17:03 | Los facinerosos dispararon contra los vehículos en el distrito puneño de Sina, cerca de la frontera con Bolivia, y mataron a tres pasajeros y a uno de los tres policías que repelió el ataque. Uno de los asaltantes fue abatido
Cinco fallecidos, entre ellos un policía, un delincuente y tres pasajeros; así como un número aún no precisado de heridos, dejó el asalto a dos ómnibus interprovinciales ocurrido esta madrugada en el kilómetro 17 de la carretera que une al distrito de Sina con la provincia de San Román, en Juliaca en Puno.
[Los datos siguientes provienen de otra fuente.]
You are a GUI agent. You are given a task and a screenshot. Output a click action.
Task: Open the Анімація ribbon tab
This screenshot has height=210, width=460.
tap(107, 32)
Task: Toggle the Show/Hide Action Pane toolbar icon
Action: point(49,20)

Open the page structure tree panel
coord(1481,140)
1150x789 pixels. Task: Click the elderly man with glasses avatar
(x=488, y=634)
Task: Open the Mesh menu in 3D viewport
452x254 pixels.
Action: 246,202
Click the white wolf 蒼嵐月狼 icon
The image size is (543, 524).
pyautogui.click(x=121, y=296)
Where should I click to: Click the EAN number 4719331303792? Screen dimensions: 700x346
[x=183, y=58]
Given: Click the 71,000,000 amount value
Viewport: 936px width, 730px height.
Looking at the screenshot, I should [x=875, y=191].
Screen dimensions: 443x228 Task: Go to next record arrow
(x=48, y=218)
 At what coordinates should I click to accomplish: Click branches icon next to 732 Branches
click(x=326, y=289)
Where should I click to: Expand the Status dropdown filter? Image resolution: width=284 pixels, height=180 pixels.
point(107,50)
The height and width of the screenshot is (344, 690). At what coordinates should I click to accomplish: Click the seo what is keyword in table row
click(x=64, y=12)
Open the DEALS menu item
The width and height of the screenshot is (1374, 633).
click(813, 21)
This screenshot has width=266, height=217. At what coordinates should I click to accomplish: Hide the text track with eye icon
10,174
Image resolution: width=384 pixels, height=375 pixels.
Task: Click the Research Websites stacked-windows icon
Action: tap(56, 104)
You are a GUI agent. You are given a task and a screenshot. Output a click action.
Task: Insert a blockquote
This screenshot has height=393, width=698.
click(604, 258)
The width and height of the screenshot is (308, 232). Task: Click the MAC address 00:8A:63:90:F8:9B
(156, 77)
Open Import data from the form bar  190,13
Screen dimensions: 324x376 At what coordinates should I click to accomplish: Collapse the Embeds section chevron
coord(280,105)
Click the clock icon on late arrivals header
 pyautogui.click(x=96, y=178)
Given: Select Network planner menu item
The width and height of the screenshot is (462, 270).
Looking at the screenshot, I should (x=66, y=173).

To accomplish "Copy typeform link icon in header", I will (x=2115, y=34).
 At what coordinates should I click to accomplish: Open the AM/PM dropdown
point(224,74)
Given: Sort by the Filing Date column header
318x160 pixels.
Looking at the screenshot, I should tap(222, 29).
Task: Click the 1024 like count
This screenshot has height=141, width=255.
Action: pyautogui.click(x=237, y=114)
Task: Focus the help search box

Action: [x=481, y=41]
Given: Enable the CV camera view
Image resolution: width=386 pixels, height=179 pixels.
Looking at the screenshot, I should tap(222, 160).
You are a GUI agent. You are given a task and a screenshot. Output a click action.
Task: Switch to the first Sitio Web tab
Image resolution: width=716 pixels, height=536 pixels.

El alcalde del distrito de Sina, Marcial Huanca Mamani, precisó que los pasajeros que viajaban en los ómnibus Flash Cordillerano y Águilas del Sur fueron asaltados por unos 12 delincuentes que portaban armas de largo alcance.
Según narró, el ómnibus de la empresa Flash Cordillerano fue el primero en ser atacado por los delincuentes, quienes despojaron a los pasajeros, según dijo, de todas sus pertenencias.
Entretanto, el vehículo de la empresa Águilas del Sur fue asaltado minutos después cuando se disponía a pasar por la misma zona donde se produjo el atraco a la primera unidad de transporte.
Según la información, los delincuentes ignoraban que en el segundo vehículo viajaban tres policías que regresaban de una comisión de servicios, los mismos que haciendo uso de sus armas de reglamento intentaron detener a los facinerosos desatándose una balacera.
Fue en dicho enfrentamiento en que se produjeron las muertes de tres pasajeros, un policía y un delincuente. Mientras que varias personas, en un número aún no precisado, resultaron heridas.
En diálogo con elcomercio.com.pe, el jefe de la Policía de Carreteras, coronel Eduardo Arteta, confirmó que las identidades de los pasajeros fallecidos (Maria Apaza Candelaria, Elsa Mapoco y Juan Alex Mamani) y del policía fallecido (Mario Gamarra). La autoridad policial indicó que el delincuente abatido permanece como NN.
El coronel Guillermo Arteta agregó que según la información que ha recibido se presume que los pasajeros que viajaban en los ómnibus eran trabajadores informales que traían oro y plata de las zonas mineras, lo que despertó el interés de los delincuentes.